Bronchopulmonary dysplasia (BPD) — a form of chronic lung disease — is a leading complication of preterm birth affecting infants born before 32 weeks gestation. Exposure to high levels of oxygen (hyperoxia) plays a role in BPD pathogenesis, but the precise molecular mechanisms remain uncertain.
Jennifer Sucre, MD, and colleagues previously demonstrated a pattern of increased Wnt signaling in human BPD tissue and hyperoxia models of BPD. They have now used three different model systems — 3D human organoids, mouse lung slices and a mouse in vivo model — to define mediators of activated Wnt signaling after hyperoxia injury.
They discovered that increased expression of Wnt5A in lung connective tissue cells contributes to the impaired alveolarization (alveoli are the sites of gas exchange) and septal thickening observed in BPD.

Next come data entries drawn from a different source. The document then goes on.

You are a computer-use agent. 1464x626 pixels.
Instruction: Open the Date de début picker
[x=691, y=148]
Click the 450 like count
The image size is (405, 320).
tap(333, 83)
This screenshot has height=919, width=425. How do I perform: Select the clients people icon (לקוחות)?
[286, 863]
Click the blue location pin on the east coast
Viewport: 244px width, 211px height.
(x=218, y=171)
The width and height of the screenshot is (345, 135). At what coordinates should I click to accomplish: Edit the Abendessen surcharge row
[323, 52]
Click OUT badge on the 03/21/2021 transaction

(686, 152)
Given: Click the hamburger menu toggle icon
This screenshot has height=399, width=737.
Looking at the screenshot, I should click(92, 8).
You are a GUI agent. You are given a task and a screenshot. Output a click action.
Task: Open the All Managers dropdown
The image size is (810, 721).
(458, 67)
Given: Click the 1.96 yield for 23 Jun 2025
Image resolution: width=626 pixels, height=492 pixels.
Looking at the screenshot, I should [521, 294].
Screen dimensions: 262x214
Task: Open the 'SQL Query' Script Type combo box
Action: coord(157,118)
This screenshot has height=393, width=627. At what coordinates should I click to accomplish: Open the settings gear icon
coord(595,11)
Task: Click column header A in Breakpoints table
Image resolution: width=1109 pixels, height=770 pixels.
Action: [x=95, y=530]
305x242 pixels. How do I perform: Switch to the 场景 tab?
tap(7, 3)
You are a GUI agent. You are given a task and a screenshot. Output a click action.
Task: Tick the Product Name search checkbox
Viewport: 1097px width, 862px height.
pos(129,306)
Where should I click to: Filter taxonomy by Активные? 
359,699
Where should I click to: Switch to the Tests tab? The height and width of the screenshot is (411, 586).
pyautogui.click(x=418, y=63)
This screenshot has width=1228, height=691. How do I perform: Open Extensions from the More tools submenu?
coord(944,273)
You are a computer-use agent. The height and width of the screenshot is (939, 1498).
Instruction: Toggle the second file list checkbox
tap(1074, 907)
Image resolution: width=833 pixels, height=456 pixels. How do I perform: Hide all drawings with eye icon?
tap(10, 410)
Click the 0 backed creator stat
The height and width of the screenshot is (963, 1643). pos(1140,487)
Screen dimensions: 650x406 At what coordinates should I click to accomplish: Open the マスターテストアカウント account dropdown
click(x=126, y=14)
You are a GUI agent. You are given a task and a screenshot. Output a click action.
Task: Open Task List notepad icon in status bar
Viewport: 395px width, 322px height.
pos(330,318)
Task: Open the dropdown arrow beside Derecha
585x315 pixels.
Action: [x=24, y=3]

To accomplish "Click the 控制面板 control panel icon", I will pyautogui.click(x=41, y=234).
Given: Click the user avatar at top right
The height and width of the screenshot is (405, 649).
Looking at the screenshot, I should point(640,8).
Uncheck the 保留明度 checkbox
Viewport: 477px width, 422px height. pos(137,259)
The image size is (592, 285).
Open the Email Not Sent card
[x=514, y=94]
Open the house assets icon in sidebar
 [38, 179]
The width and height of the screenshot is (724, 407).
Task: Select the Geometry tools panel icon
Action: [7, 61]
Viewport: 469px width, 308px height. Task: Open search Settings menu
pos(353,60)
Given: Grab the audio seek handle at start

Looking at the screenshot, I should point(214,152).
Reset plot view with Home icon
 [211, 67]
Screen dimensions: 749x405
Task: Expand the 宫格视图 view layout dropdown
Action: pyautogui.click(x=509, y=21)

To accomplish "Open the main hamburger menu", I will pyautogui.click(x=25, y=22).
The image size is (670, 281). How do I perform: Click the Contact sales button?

The findings, reported in the American Journal of Respiratory and Critical Care Medicine, suggest that precise targeting of Wnt5A in the lungs of preterm infants may prevent or reverse BPD.
This research was supported by the National Institutes of Health (grants HL143051, CA218526, GM108807, HL101794, HL122626, HL129907, HL133536, HL092870, HL085317, HL128996, HL127173, HL116263, GM122516, HL141380), Department of Veterans Affairs, Francis Family Foundation and Julia Carell Stadler Chair in Pediatrics.